Cervical cancer is the second most common cancer in younger womul Dean — Freya's father — for starters. When his wife broke the news that she wanted Freya to be one of the first in line, he was horrified.

Why? Well, more for sociological reasons than medical ones.

Cervical cancer is often linked to a sexually transmitted disease, with the vast majority of cases caused by infection with the human papilloma virus.

An HPV infection — which only occasionally leads to cervical cancer — is more likely the more sexual partners a woman has.

Paul, 41, initially believed that protecting Freya against a sexually transmitted disease — when she has only the loosest concept of what sex actually is — was simply irresponsible. He worried that by sending the message that she was safe', at least when it came to cervical cancer, he was somehow giving her the green light to experiment sexually: while this jab will not stop a young girl getting pregnant, it may make her feel somehow immunised against the perils that go with adolescent sex.

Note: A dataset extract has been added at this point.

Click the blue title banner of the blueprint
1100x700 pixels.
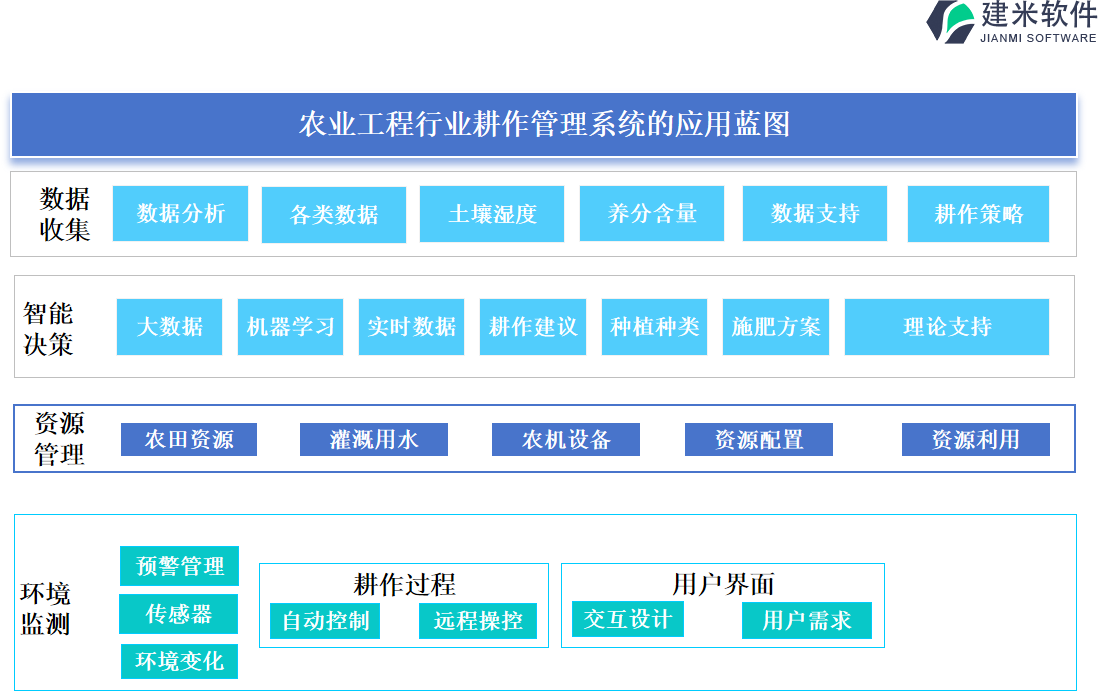544,125
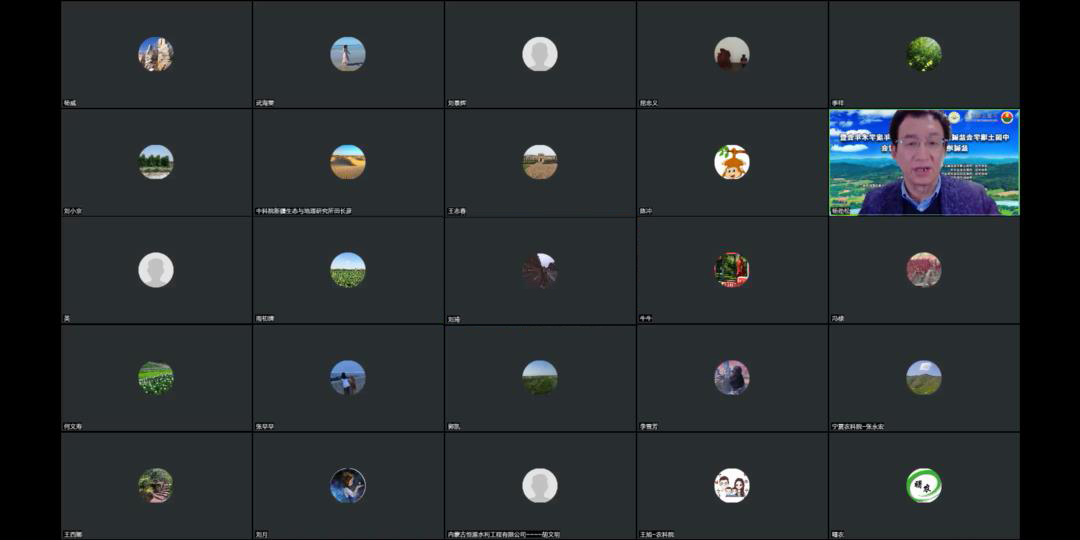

When Sarah first brought up the subject, I couldn't believe that she was thinking of it for Freya. I said “no way”, not my daughter. It made no sense to me. She was far too young. She wasn't having sex. She wasn't going to be having sex for an awfully long time — or over my dead body.
 
diamond said:
the answer is just to tell the girls to keep their legs shut.
:angry:

I think you need to take into account that even if a young woman makes every effort not to have a sexual encounter, one could still occur.